I had to use rocksdb repair tool before because the rocksdb files got corrupted, for another reason (another bug possibly). Maybe that is why now it crash loops, although it ran fine for a day.
What is meant with "turn it off and rebuild from remainder"?
Am Samstag, 5. Oktober 2019, 02:03:44 OESZ hat Gregory Farnum <gfarnum@xxxxxxxxxx> Folgendes geschrieben:
Hmm, that assert means the monitor tried to grab an OSDMap it had on
disk but it didn't work. (In particular, a "pinned" full map which we
kept around after trimming the others to save on disk space.)
That *could* be a bug where we didn't have the pinned map and should
have (or incorrectly thought we should have), but this code was in
Mimic as well as Nautilus and I haven't seen similar reports. So it
could also mean that something bad happened to the monitor's disk or
Rocksdb store. Can you turn it off and rebuild from the remainder, or
do they all exhibit this bug?
On Fri, Oct 4, 2019 at 5:44 AM Philippe D'Anjou
<danjou.philippe@xxxxxxxx> wrote:
>
> Hi,
> our mon is acting up all of a sudden and dying in crash loop with the following:
>
>
> 2019-10-04 14:00:24.339583 lease_expire=0.000000 has v0 lc 4549352
> -3> 2019-10-04 14:00:24.335 7f6e5d461700 5 mon.km-fsn-1-dc4-m1-797678@0(leader).paxos(paxos active c 4548623..4549352) is_readable = 1 - now=2019-10-04 14:00:24.339620 lease_expire=0.000000 has v0 lc 4549352
> -2> 2019-10-04 14:00:24.343 7f6e5d461700 -1 mon.km-fsn-1-dc4-m1-797678@0(leader).osd e257349 get_full_from_pinned_map closest pinned map ver 252615 not available! error: (2) No such file or directory
> -1> 2019-10-04 14:00:24.343 7f6e5d461700 -1 /build/ceph-14.2.4/src/mon/OSDMonitor.cc: In function 'int OSDMonitor::get_full_from_pinned_map(version_t, ceph::bufferlist&)' thread 7f6e5d461700 time 2019-10-04 14:00:24.347580
> /build/ceph-14.2.4/src/mon/OSDMonitor.cc: 3932: FAILED ceph_assert(err == 0)
>
> ceph version 14.2.4 (75f4de193b3ea58512f204623e6c5a16e6c1e1ba) nautilus (stable)
> 1: (ceph::__ceph_assert_fail(char const*, char const*, int, char const*)+0x152) [0x7f6e68eb064e]
> 2: (ceph::__ceph_assertf_fail(char const*, char const*, int, char const*, char const*, ...)+0) [0x7f6e68eb0829]

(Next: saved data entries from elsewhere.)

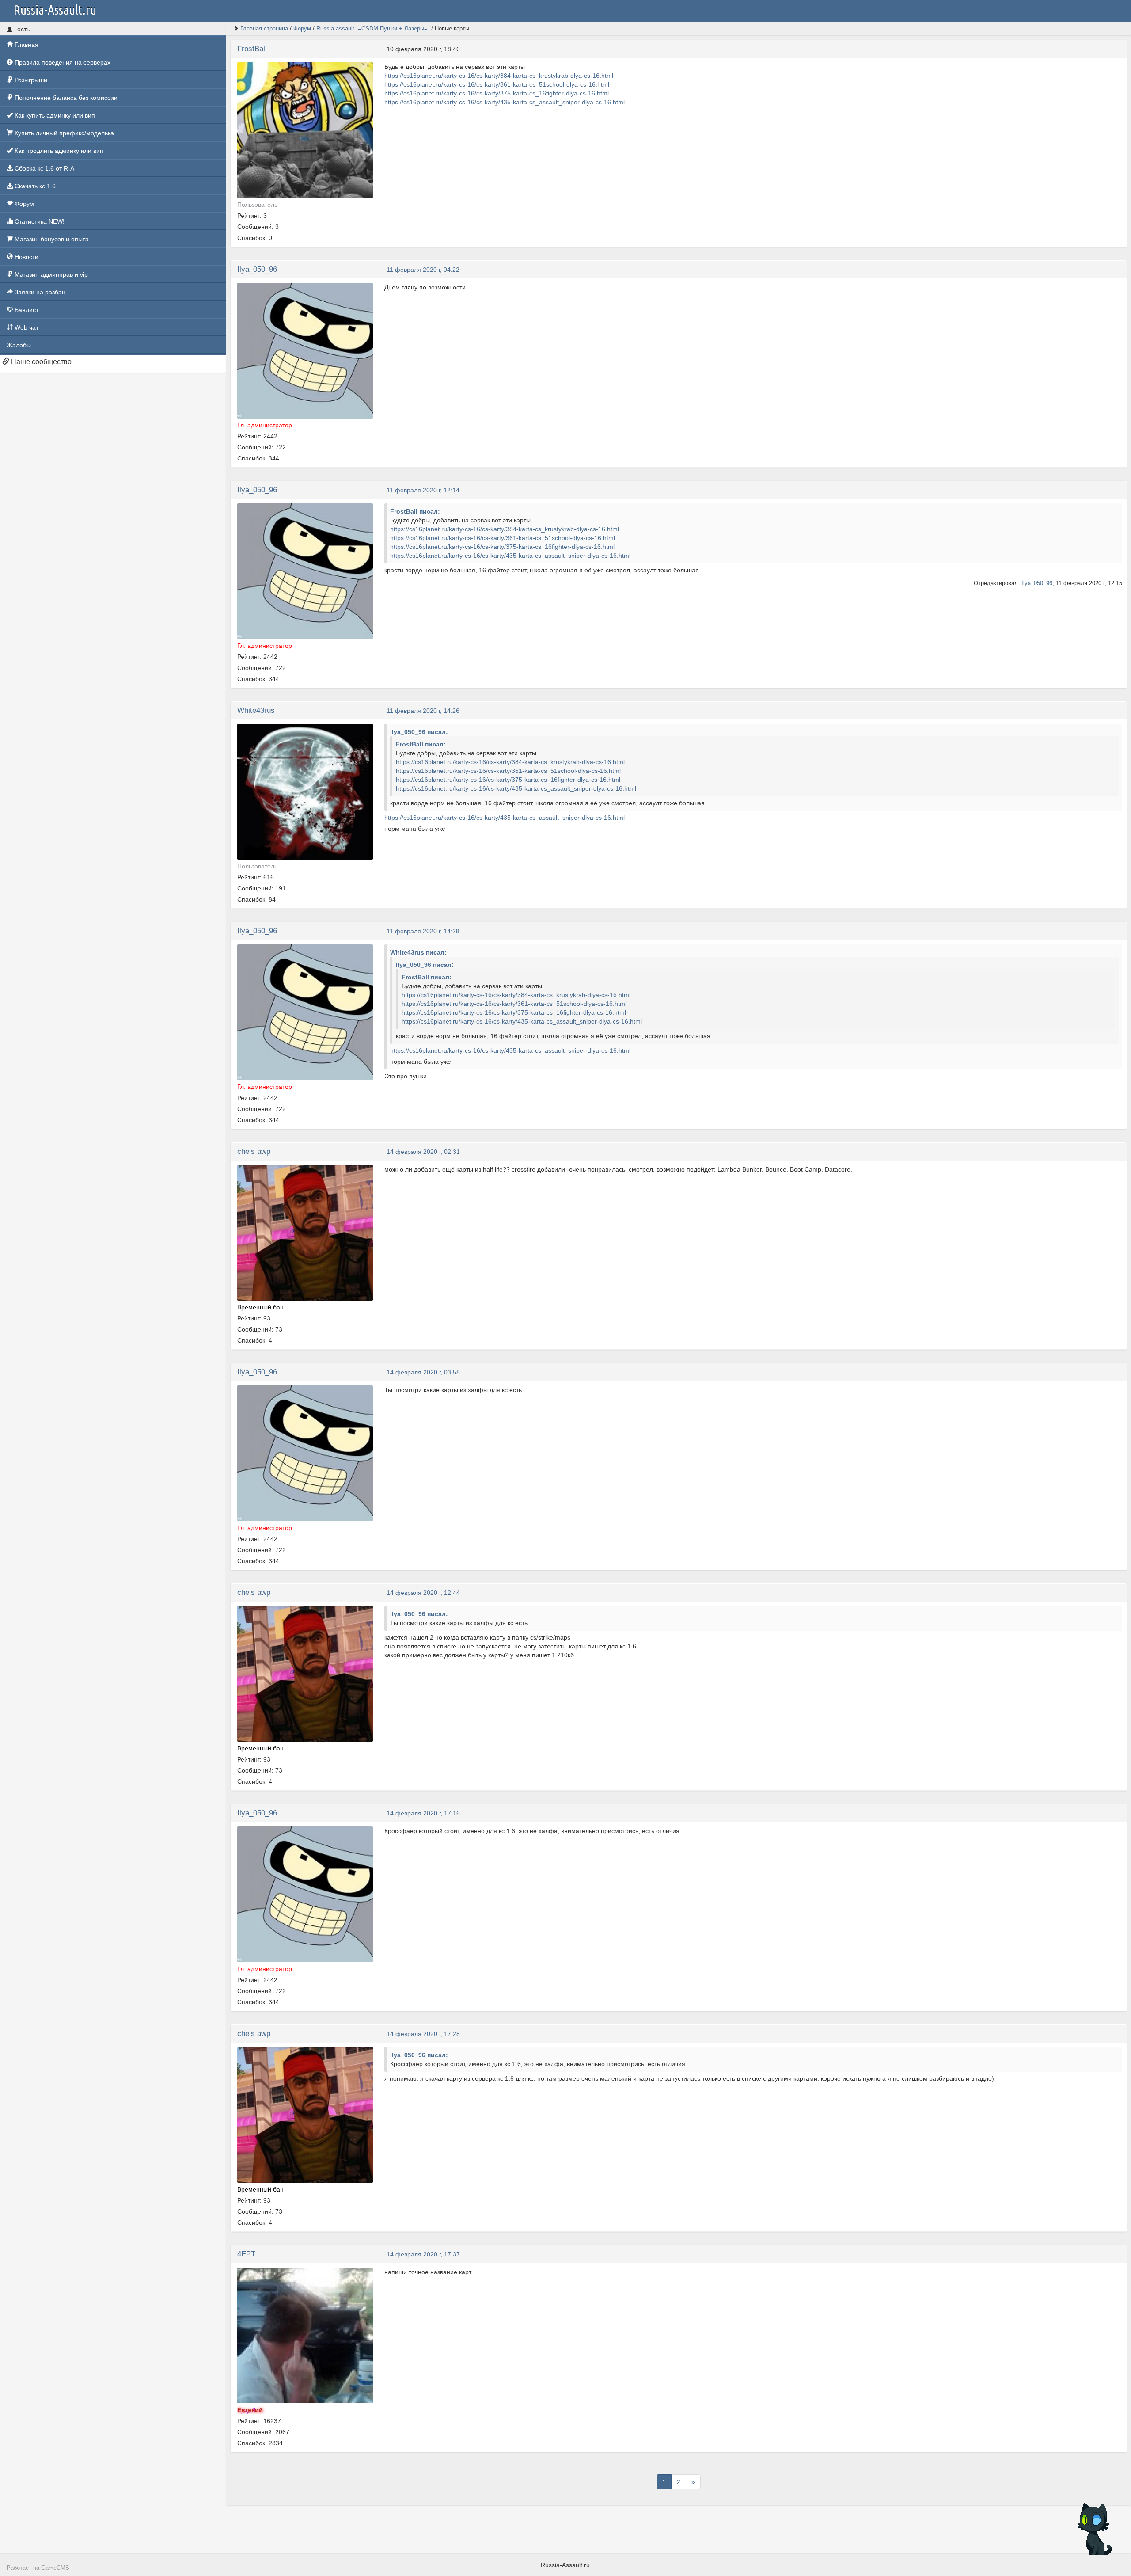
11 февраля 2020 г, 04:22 (423, 269)
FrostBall (252, 49)
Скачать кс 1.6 (34, 186)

> 3: (OSDMonitor::get_full_from_pinned_map(unsigned long, ceph::buffer::v14_2_0::list&)+0x80b) [0x72802b]
> 4: (OSDMonitor::get_version_full(unsigned long, unsigned long, ceph::buffer::v14_2_0::list&)+0x3d2) [0x728c82]

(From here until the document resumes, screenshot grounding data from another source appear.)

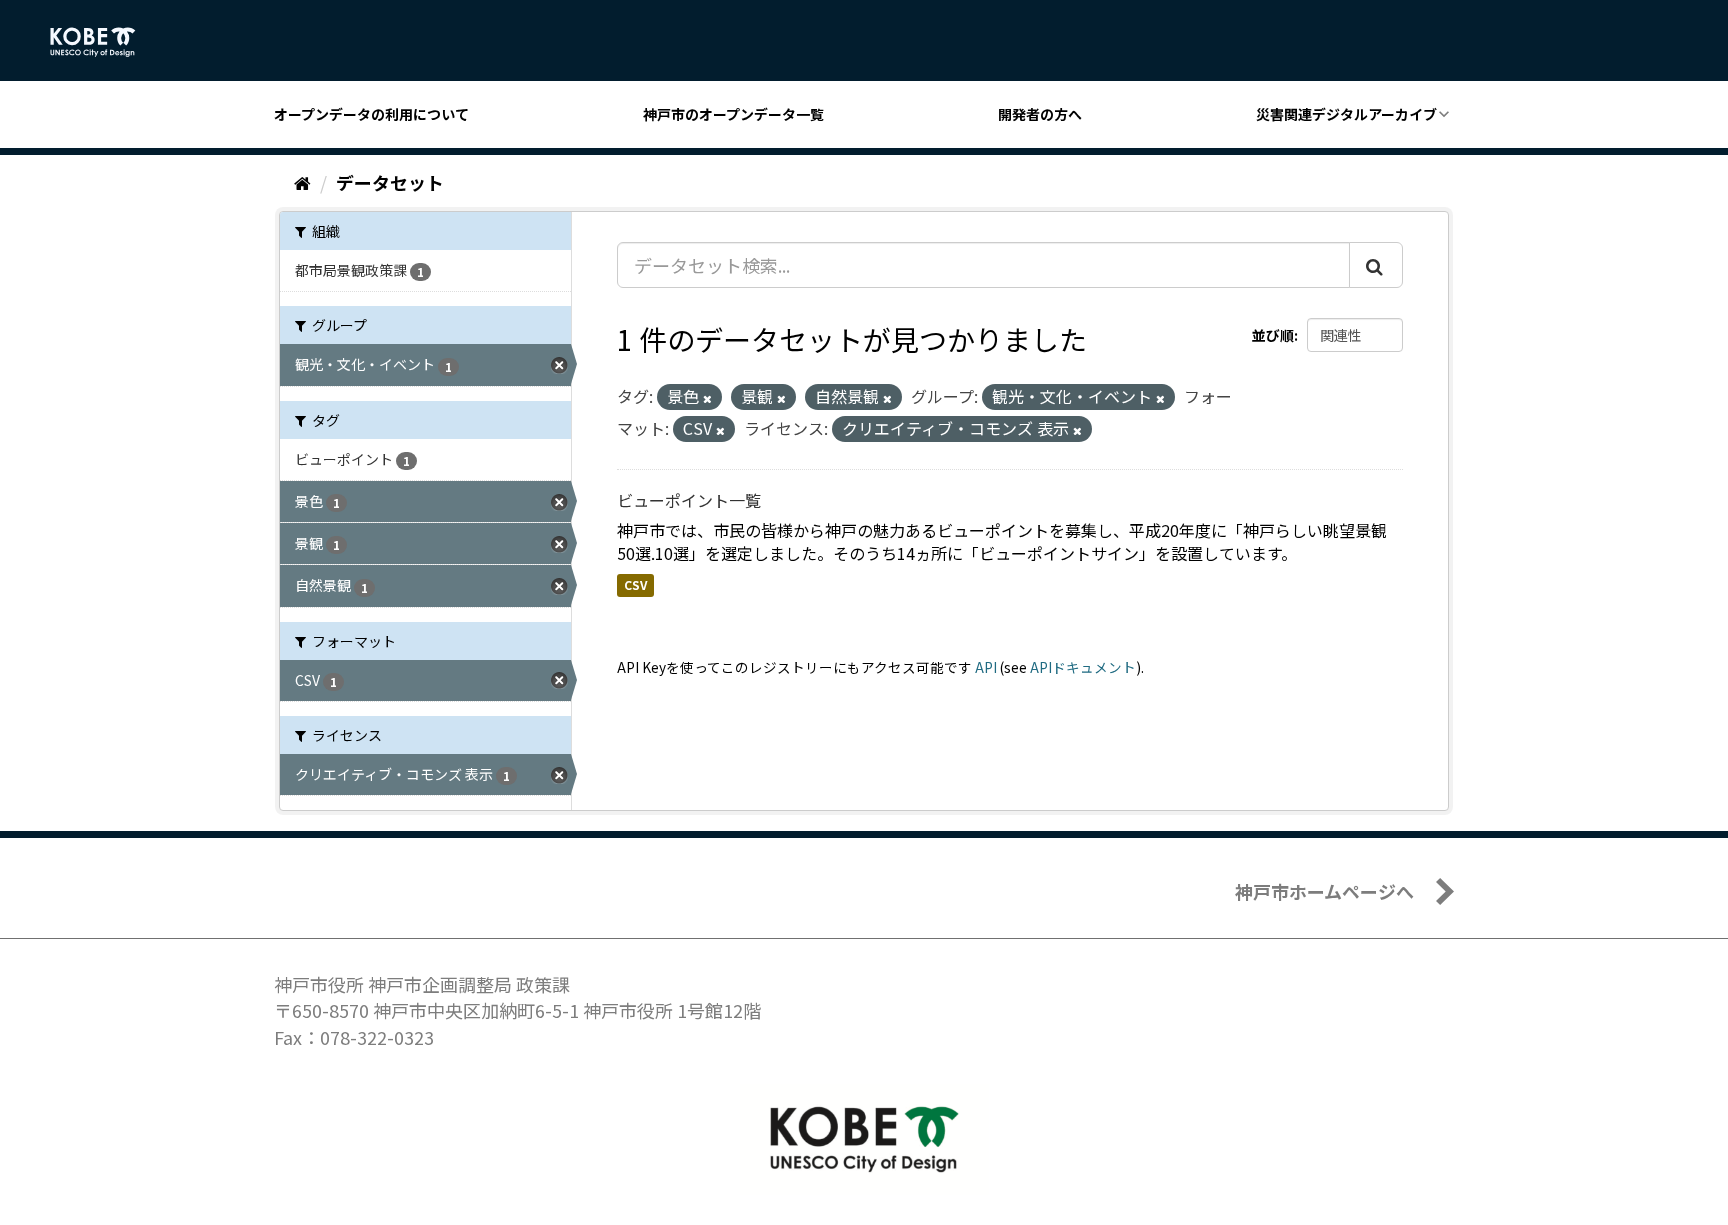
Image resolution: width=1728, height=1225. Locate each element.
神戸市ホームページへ (1324, 891)
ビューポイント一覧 (689, 500)
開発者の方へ (1040, 114)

> 5: (OSDMonitor::encode_trim_extra(std::shared_ptr<MonitorDBStore::Transaction>, unsigned long)+0x8c) [0x717c3c]
> 6: (PaxosService::maybe_trim()+0x473) [0x707443]
> 7: (Monitor::tick()+0xa9) [0x5ecf39]
> 8: (C_MonContext::finish(int)+0x39) [0x5c3f29]

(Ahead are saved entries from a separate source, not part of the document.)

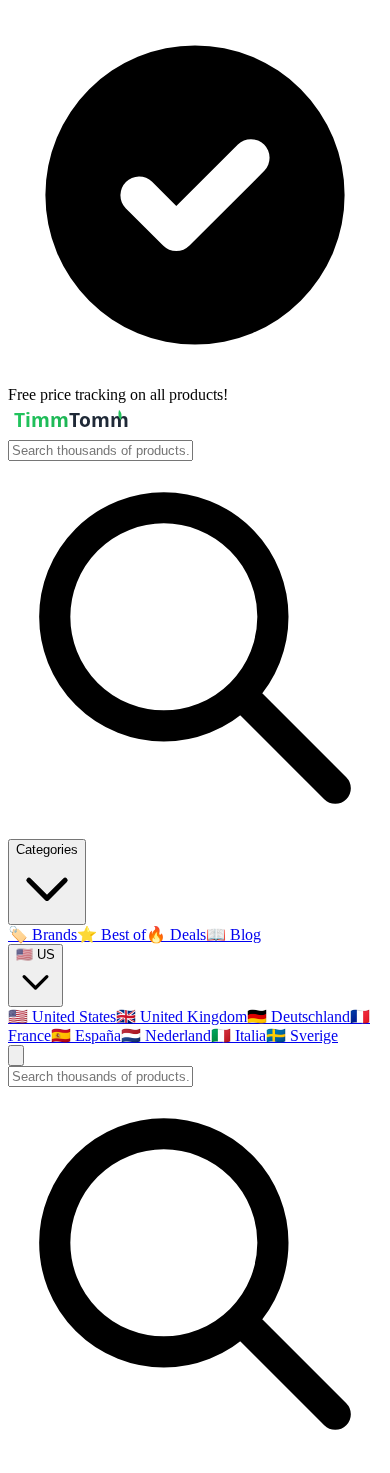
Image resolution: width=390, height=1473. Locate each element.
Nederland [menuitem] (166, 1035)
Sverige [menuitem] (302, 1035)
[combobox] (100, 450)
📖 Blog (233, 934)
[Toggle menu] (16, 1055)
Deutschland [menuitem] (298, 1016)
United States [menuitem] (62, 1016)
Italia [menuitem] (238, 1035)
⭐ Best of (111, 934)
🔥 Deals (176, 934)
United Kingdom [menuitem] (181, 1016)
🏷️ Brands (42, 934)
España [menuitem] (86, 1035)
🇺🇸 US (35, 954)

> 9: (Context::complete(int)+0x9) [0x6070d9]
> 10: (SafeTimer::timer_thread()+0x190) [0x7f6e68f45580]
> 11: (SafeTimerThread::entry()+0xd) [0x7f6e68f46e4d]
> 12: (()+0x76ba) [0x7f6e67cab6ba]
> 13: (clone()+0x6d) [0x7f6e674d441d]
>
> 0> 2019-10-04 14:00:24.347 7f6e5d461700 -1 *** Caught signal (Aborted) **
> in thread 7f6e5d461700 thread_name:safe_timer
>
> ceph version 14.2.4 (75f4de193b3ea58512f204623e6c5a16e6c1e1ba) nautilus (stable)
> 1: (()+0x11390) [0x7f6e67cb5390]
> 2: (gsignal()+0x38) [0x7f6e67402428]
> 3: (abort()+0x16a) [0x7f6e6740402a]
> 4: (ceph::__ceph_assert_fail(char const*, char const*, int, char const*)+0x1a3) [0x7f6e68eb069f]
> 5: (ceph::__ceph_assertf_fail(char const*, char const*, int, char const*, char const*, ...)+0) [0x7f6e68eb0829]
> 6: (OSDMonitor::get_full_from_pinned_map(unsigned long, ceph::buffer::v14_2_0::list&)+0x80b) [0x72802b]
> 7: (OSDMonitor::get_version_full(unsigned long, unsigned long, ceph::buffer::v14_2_0::list&)+0x3d2) [0x728c82]
> 8: (OSDMonitor::encode_trim_extra(std::shared_ptr<MonitorDBStore::Transaction>, unsigned long)+0x8c) [0x717c3c]
> 9: (PaxosService::maybe_trim()+0x473) [0x707443]
> 10: (Monitor::tick()+0xa9) [0x5ecf39]
> 11: (C_MonContext::finish(int)+0x39) [0x5c3f29]
> 12: (Context::complete(int)+0x9) [0x6070d9]
> 13: (SafeTimer::timer_thread()+0x190) [0x7f6e68f45580]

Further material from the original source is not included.